Clearly, family is important to Carlisle and he credits his parents, Dallas and Marian, as his biggest role models.
“My greatest influences are my parents. My father with his drive and toughness and my mother for her compassion and composure,” he said. “Neither graduated from college but all five of their children did. It would have been a lot easier to be average but they would not let me or any my siblings settle for anything but the best.”
That attitude was further instilled in Carlisle as an undergraduate student from a conversation he had with former football coach, Jerry Welch.
“Jerry Welch once said you can make Chadron State as big or as small as you want to. You can make it small by whining and complaining or you can make it big and take advantage of all the opportunities. I chose to make it big. The sense of community during the time I was in Chadron was tremendous. It’s always going to be special. I value the education I received and the time I spent in western Nebraska,” Carlisle said.
Carlisle has had a distinguished career spanning four decades. He’s coached and taught in six different states and has worked closely with some prominent collegiate and professional athletes who have changed the way sports are perceived. In addition, he has worked with numerous All-Americans, three Heisman Trophy winners, Olympic gold medalists and world champions.
Following graduation, Carlisle’s career started humbly when he coached football at Dodge High School for one year. He then spent six years as the offensive line and strength coach at Blytheville High School in Arkansas before breaking into collegiate coaching as a graduate assistant strength and conditioning coach at the University of Arkansas for two years. Once he earned his master’s degree in history from Arkansas, he coached at a college prep school before serving as the offensive line and strength coach at Trinity Valley Community College in Athens, Texas.
Carlisle got his big break when he was hired as the associate head strength and conditioning coach at Tennessee in 1998. After three successful years with the Volunteers, Carlisle was hired by USC football coach Pete Carroll to be the strength and conditioning coach for the Trojans. He worked at USC for nine years and played a pivotal role in one of the most recent college football dynasties before joining the Seahawks’ staff in 2010.
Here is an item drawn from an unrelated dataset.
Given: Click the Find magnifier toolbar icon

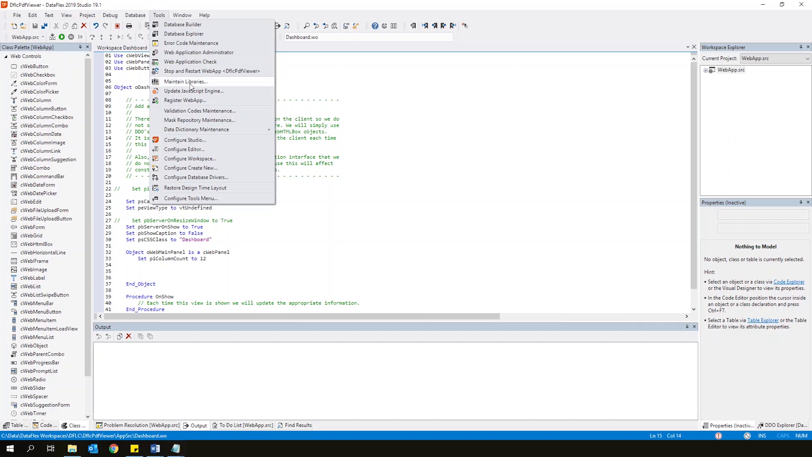Looking at the screenshot, I should click(x=307, y=26).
His time at USC was incredibly successful. He was named the 2006 National Collegiate Strength and Conditioning Coach of the Year and USC played in nine bowl games.
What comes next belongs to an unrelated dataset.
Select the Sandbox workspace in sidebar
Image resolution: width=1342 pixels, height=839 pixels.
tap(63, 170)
His tenure in Los Angeles wasn’t without some adversity, though. In December 2000, he was diagnosed with Hodgkin’s disease and began radiation treatments. He kept his illness to himself and Carroll until it went into remission in 2001 when he informed USC players. He was one of 17 nominees for the 2003 Most Courageous Award presented by the Football Writers Association of America and he was again nominated in 2005.
Carlisle has continued to have great success as a coach with Seattle. The Seahawks won Super Bowl XLVIII and fell just short of a second title a year later. In six seasons, the Seahawks have won 60 games and qualified for the NFL playoffs five times.
Carlisle and his wife, Louon, have one son, Alex.